Por ejemplo, la mayoría de recomendaciones parten de la idea de un tipo de relación heterosexual y desoyen, entre otras cuestiones, que también hay riesgo de infecciones de transmisión sexual entre mujeres.
Y volvemos a lo mismo de antes: una ginecóloga o un ginecólogo con formación en diversidad afectivo-sexual adaptará las preguntas al historial de cada paciente, con información sobre salud sexual entre mujeres, y recomendará las pruebas que sean necesarias sin hacer presunciones sobre las relaciones sexuales.
Del mismo modo, si una pareja de mujeres hace una consulta sobre fertilidad o reproducción asistida, lo último que quiere es escuchar comentarios paternalistas o preguntas innecesarias sobre ‘la figura masculina’.
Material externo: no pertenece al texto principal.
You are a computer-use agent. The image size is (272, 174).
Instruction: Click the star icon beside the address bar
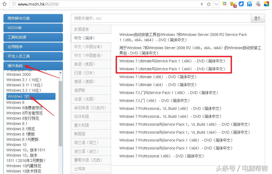point(209,4)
El lenguaje también es importante
Otro indicio de que estás en una consulta inclusiva (o que no lo estás) es el lenguaje. Un lenguaje inclusivo y respetuoso evita las etiquetas y, sobre todo, entiende las distintas identidades y relaciones que existen.
Y esto también debe estar contemplado en protocolos o formularios. Por ejemplo, ya hay centros sanitarios que permiten indicar el nombre por el que una persona quiere ser llamada o el tratamiento, incluso utilizan términos más amplios al preguntar por el estado civil o cómo se forma la unidad familiar. Esto sí que son avances reales para conseguir que nos sintamos cómodas y seguras.